Many composers in the first half of the century became beguiled with the twelve tones series system, but Reizenstein found that the strict system cramped his natural style and he never cared for the tight intellectual music it produced. Reizenstein’s music flows naturally from melodic ideas and harmonies with which the listener can easily identify. He composed concertos for piano, violin and cello with orchestras, and two large-scale choral works, VOICES OF NIGHT and GENESIS. The latter was commissioned for the Three Choirs Festival of 1958, which was held at Hereford Cathedral. The success of VOICES OF THE NIGHT led the BBC to commission him to write the first opera for radio, entitled ANNA KRAUS. It was the British entry for the prestigious Italia Prize. Reizenstein also composed music for a number of documentary films, and provided incidental music for a number of BBC productions.

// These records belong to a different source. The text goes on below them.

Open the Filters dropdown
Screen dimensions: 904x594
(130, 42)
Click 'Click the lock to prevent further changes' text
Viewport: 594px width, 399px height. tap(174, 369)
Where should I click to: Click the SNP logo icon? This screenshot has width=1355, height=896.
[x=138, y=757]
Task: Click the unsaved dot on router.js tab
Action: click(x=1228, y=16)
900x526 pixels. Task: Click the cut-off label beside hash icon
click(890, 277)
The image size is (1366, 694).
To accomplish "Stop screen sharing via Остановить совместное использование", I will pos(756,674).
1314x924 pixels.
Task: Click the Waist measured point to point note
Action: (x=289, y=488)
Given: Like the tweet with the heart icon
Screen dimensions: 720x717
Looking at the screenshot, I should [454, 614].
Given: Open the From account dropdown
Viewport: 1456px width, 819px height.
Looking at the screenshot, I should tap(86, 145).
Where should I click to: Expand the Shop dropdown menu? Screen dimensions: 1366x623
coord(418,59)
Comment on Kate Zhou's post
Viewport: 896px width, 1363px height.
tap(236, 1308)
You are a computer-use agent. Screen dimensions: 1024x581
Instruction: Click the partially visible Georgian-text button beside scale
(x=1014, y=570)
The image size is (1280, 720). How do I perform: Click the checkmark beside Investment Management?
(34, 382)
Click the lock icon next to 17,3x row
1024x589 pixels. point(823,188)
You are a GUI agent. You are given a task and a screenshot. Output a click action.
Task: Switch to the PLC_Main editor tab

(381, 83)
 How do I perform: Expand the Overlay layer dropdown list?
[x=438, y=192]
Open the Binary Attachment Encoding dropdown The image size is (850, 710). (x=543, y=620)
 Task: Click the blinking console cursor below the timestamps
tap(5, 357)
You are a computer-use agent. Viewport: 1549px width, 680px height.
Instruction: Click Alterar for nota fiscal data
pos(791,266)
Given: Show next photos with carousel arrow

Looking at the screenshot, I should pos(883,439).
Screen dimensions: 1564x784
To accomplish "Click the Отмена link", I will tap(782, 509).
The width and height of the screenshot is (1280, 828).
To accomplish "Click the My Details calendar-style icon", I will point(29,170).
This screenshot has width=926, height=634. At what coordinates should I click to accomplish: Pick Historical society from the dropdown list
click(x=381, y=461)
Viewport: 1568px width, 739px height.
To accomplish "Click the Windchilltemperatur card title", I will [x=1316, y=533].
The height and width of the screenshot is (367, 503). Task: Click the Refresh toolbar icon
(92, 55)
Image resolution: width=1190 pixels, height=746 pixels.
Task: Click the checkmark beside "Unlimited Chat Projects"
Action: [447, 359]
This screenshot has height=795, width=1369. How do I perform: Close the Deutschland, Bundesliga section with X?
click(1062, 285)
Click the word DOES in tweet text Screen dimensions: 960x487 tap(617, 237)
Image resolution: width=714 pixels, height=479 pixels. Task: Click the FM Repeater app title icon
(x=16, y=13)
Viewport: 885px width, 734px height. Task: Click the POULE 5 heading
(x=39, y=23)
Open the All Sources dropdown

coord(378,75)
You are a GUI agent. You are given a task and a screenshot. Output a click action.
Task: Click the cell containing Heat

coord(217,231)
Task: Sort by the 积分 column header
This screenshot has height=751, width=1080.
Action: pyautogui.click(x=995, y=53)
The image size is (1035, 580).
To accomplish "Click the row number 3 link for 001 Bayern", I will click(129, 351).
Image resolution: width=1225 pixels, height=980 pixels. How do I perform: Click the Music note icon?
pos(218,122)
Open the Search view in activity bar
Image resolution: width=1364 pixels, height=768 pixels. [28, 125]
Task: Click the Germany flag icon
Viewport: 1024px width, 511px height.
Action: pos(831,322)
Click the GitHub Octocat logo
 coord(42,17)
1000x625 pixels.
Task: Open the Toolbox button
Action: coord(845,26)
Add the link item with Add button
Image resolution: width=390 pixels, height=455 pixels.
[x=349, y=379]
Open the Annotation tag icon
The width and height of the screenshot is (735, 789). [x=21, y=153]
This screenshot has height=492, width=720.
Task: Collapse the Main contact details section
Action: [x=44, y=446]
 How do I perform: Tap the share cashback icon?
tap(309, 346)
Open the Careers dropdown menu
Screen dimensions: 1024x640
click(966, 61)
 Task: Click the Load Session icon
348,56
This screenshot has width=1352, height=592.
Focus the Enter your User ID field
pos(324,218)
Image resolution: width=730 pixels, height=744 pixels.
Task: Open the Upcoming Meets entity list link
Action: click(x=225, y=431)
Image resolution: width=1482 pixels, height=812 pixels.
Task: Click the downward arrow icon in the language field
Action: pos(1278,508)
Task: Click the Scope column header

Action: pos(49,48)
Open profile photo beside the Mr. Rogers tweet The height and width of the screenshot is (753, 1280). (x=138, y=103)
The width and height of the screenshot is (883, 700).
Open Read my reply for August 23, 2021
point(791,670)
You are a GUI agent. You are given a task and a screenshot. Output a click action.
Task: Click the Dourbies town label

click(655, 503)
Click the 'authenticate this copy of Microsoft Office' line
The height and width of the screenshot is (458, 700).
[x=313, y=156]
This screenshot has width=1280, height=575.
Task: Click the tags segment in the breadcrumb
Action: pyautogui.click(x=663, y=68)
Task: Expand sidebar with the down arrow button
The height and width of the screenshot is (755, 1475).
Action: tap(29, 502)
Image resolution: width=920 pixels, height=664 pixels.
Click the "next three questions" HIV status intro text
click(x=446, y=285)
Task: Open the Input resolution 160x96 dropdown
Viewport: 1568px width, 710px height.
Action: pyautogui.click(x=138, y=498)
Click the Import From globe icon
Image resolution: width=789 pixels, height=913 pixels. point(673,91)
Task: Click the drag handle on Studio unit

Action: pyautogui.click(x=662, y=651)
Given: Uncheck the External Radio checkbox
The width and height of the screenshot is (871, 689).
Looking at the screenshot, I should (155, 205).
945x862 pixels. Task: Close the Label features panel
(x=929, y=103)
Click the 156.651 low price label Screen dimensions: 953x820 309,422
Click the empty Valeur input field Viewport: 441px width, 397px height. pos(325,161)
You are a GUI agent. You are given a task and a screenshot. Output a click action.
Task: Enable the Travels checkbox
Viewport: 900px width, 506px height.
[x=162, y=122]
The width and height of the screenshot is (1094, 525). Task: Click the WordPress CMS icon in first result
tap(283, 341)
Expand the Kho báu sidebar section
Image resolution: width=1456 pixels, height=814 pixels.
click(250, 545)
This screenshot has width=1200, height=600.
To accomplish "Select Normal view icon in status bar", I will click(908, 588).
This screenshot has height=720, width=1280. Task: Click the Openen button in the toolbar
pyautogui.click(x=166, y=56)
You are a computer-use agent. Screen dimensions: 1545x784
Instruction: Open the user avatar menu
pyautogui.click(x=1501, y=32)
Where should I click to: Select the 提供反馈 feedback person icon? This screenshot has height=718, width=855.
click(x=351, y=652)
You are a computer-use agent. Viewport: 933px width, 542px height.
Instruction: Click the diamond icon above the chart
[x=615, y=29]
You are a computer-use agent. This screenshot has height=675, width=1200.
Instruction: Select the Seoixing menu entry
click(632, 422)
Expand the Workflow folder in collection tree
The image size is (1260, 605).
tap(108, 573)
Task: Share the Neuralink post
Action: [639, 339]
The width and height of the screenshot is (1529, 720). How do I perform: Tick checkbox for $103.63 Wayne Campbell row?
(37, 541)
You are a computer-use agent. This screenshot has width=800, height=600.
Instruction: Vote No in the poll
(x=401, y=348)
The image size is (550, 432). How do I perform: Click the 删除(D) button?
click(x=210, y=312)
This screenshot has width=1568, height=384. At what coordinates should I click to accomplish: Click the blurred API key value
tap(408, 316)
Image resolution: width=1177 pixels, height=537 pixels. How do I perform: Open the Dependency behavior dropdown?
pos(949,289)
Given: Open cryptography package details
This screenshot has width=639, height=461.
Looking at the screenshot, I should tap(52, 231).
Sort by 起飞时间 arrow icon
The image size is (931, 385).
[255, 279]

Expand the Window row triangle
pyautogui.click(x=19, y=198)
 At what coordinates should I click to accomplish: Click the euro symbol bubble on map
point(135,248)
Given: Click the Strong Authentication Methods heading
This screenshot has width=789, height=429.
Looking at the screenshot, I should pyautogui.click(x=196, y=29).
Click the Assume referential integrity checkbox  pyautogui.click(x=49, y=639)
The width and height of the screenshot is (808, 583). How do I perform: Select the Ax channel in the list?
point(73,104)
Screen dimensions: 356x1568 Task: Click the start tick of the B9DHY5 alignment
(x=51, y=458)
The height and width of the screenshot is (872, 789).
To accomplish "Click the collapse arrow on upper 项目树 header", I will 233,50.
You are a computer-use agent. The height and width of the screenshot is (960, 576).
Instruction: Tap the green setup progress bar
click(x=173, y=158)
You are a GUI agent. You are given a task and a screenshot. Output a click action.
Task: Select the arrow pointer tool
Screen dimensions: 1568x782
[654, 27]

Shortly after completing his score for THE MUMMY, he wrote the music for Sydney Hayers shocker CIRCUS OF HORRORS (1959). As a composer Reizenstein was versatile and this became even more evident when Gerard Hoffnung asked him to write two works for the Hoffnung Concerts. At first Reizenstein was reluctant and refused, he argued that he was a serious composer who would be reluctant to let his hair down at the Royal Festival Hall, Hoffnung persevered, however and Reizenstein contributed the witty CONCERTO POPOLARE or (the piano concerto to end all piano concerto’s)and the hilarious LETS FAKE AN OPERA.